- **Exercise goal**
Copy the following items word for word, keeping every line in its original order.

# Start of Exercise input

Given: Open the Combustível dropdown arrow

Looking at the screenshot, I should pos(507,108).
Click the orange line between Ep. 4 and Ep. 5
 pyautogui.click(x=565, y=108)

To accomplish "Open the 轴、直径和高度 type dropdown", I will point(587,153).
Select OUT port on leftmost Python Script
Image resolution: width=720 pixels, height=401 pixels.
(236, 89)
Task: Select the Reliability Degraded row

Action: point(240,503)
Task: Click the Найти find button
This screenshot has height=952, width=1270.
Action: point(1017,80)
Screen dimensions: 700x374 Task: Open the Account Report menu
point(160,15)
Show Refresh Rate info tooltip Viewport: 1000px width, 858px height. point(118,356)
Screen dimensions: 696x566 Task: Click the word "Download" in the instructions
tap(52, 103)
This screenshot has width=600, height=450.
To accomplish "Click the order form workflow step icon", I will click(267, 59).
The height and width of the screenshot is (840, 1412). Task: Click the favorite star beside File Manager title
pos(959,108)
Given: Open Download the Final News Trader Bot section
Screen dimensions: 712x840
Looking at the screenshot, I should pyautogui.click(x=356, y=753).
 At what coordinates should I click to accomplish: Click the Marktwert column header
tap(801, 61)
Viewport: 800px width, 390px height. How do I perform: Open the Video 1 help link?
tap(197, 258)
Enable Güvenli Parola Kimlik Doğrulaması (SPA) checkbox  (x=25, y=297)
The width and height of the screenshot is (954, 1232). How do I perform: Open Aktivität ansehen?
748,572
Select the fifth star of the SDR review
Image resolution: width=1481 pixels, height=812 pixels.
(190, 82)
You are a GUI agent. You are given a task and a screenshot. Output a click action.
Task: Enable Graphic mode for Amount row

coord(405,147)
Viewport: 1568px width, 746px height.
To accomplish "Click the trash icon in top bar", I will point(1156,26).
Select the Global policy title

# End of Exercise input

- **Result for this task**
Given: Open the Combustível dropdown arrow

Looking at the screenshot, I should pos(507,108).
Click the orange line between Ep. 4 and Ep. 5
 pyautogui.click(x=565, y=108)

To accomplish "Open the 轴、直径和高度 type dropdown", I will point(587,153).
Select OUT port on leftmost Python Script
Image resolution: width=720 pixels, height=401 pixels.
(236, 89)
Task: Select the Reliability Degraded row

Action: point(240,503)
Task: Click the Найти find button
This screenshot has height=952, width=1270.
Action: point(1017,80)
Screen dimensions: 700x374 Task: Open the Account Report menu
point(160,15)
Show Refresh Rate info tooltip Viewport: 1000px width, 858px height. point(118,356)
Screen dimensions: 696x566 Task: Click the word "Download" in the instructions
tap(52, 103)
This screenshot has width=600, height=450.
To accomplish "Click the order form workflow step icon", I will click(267, 59).
The height and width of the screenshot is (840, 1412). Task: Click the favorite star beside File Manager title
pos(959,108)
Given: Open Download the Final News Trader Bot section
Screen dimensions: 712x840
Looking at the screenshot, I should pyautogui.click(x=356, y=753).
 At what coordinates should I click to accomplish: Click the Marktwert column header
tap(801, 61)
Viewport: 800px width, 390px height. How do I perform: Open the Video 1 help link?
tap(197, 258)
Enable Güvenli Parola Kimlik Doğrulaması (SPA) checkbox  (x=25, y=297)
The width and height of the screenshot is (954, 1232). How do I perform: Open Aktivität ansehen?
748,572
Select the fifth star of the SDR review
Image resolution: width=1481 pixels, height=812 pixels.
(190, 82)
You are a GUI agent. You are given a task and a screenshot. Output a click action.
Task: Enable Graphic mode for Amount row

coord(405,147)
Viewport: 1568px width, 746px height.
To accomplish "Click the trash icon in top bar", I will point(1156,26).
Select the Global policy title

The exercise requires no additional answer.